Dec 24, 2020

A Stroke Survivor’s Thoughts About Happy New Year? Meh.

For those of you who know what meh is and if you think this is a negative post, it is. But please read on anyway. 

After four years of Trump and the pandemic coming near the end of his single-term administration when you just wanted to scream "enough despicable Trump and his know-nothing  offshoots  already," and working at home with the kids running hither and yon inside your house because the virus is lurking in corners we don't even know about yet, and massive unemployment that isn't going to get better anytime soon, it is my belief that a portion of Americans aren't going to cheer in the new year like in years past. 

Meh is defined as lacking interest or enthusiasm. And that defines me. So I have 5 New Year's resolutions, in no particular order, rather than my customary 10, because meh-ness has overtaken me. 


1.  I'll finish my third book--fiction, this time. I said that last year and started to "finish" countless times, but I started over in 2020-- countless times. Now, I know the path.


2.  I won't let my frustrations irritate me like I did in the past. Getting my sock on with the heel on top, or having someone finish my sentence for me, or responding to a customer service rep three times with my birth date--it's all gone where I used to purposely kick anything that was near me.


3.  I'll keep doing my exercises, albeit every time I fell in the past, my recovery would take at least two weeks, setting me behind the goal I set for myself. But now I'm in a transport chair so I don't fall anymore. Yet.


4.  I'll watch Poldark--I've already seen it 12 times in a row--until I can know the lines just before they're said. (Shut up! That's my relaxation to get me thinking about #1 on this list). 


5.  I'm getting used to the new normal because it's going to be around for I-don't-know-how-many years. I remember my mask upon leaving and stay at least 6 feet apart in the line at Trader Joe's which is my only destination. I get excited when multiple avocados come in a tiny bag of their own.  And I am obsessed with the depiction of the coronavirus. Something so evil shouldn't be so attractive. 
What a life I now have.

I feel about the new year like I feel about most things now. Meh. But I'll force myself to wish you, my faithful readers, a happy new year. 

Dec 4, 2020

Be Honest, Caregiver: Serious Profession or Work-Shy Pastime?

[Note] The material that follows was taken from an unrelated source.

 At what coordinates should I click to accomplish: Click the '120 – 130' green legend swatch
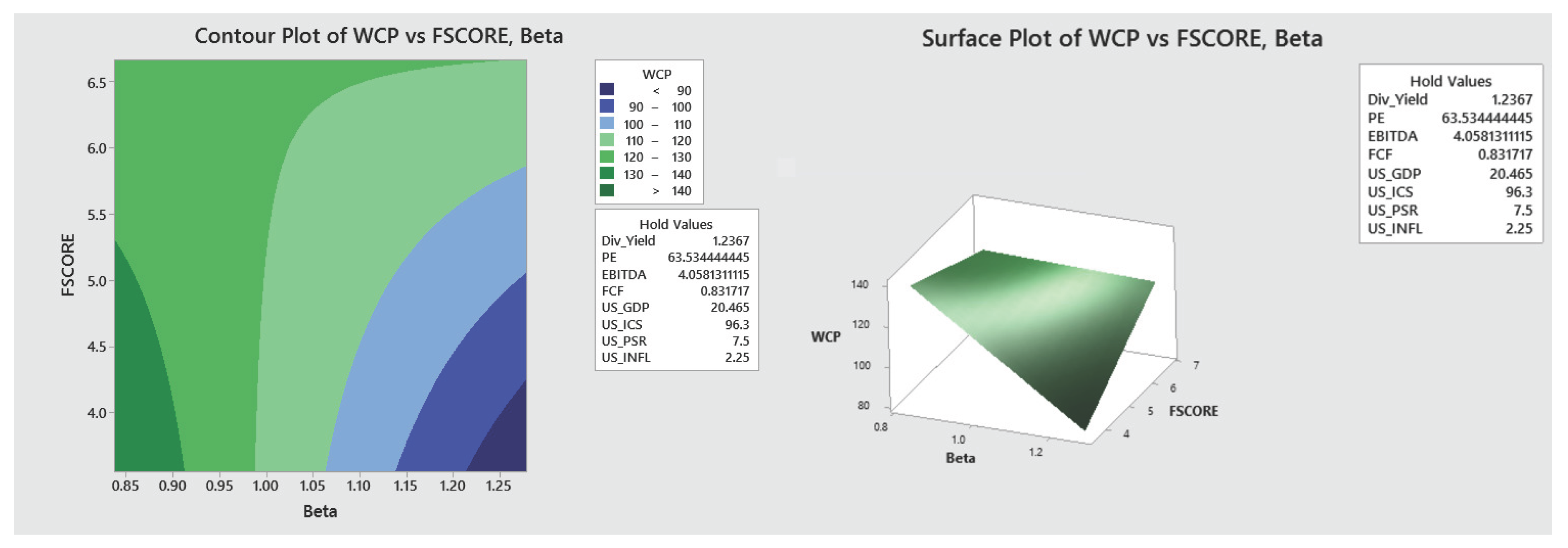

Some of you have caregivers who are spouses, family, friends, and if they're good spouses, family, friends, they'd offer the world to see you thrive. I'm not talking about them. I'm talking about hired caregivers who only work for you to make caregiving into a living, caregivers who only work to meet the mortgage or the rent or some other bills that need to get paid. 

Let's look at this logically. Caregiving is one of the few professions where you can--poof!--just become one, training be damned. For the decent ones, I've had, in the eleven years since my stroke, over thirty caregivers, virtually genuflecting to them all to not have them quit.

I fired five of them. They are the following:

I've had a caregiver who was on drugs (I saw labeled cocaine in a plastic baggie, lying among her possessions which she
 brought to work and acted like a schizophrenic with her
 disorganized thinking, delusions, and hallucinations); 

and a caregiver who didn't ask if she could bring her children,
 and then she did (they were rambunctious twin 6-year-old
 boys who whined about lunch for hours, which I bought for them just to stop moaning); 

and the caregiver who would yell at me in sort of dark,
 comedic fashion and laugh as if she was committing elder abuse (I didn't think that's funny); 

and a caregiver who went on eating her strawberry salad
 while we we were out shopping after I fell off the smooth,
 glass-like chair (people around me got up to assist me while
 the caregiver continued picking at her strawberry salad);

and finally, a caregiver who eagerly wanted to work, and
 then, a week later, told me she had diarrhea constantly and
 couldn't work anymore. (Did the diarrhea just start a week
 ago? I wonder.)

Then in January 2020, eleven years later, I achieved the impossible: a caregiver that was a registered nurse at a prominent hospital who retired from her job and was continuing to look for ways to help people. I hired her and was jubilant until one day a month ago, she said she was offered a full-time job to work with a woman who had Alzheimer's, and twice the money I was paying her. I encouraged her to take the job because I couldn't even come close to the family that was offering so much.

She helped me interview new caregivers and I chose two. One was state-certified, meaning she had training on the process of becoming a caregiver, the first for me ever. The other was a seminary student.

"You could always trust a seminary student," the nurse said.

I just shrugged, thinking about all those priests who did the unthinkable. 

But she, too, turned out fine and she demonstrated to be a good person. They've been working since the retired nurse wanted to take the other job. 

So if you don't like your caregiver, there's more to be had, if they're not your spouse, family, friends. Otherwise, you're sort of stuck between a rock and, well, another rock.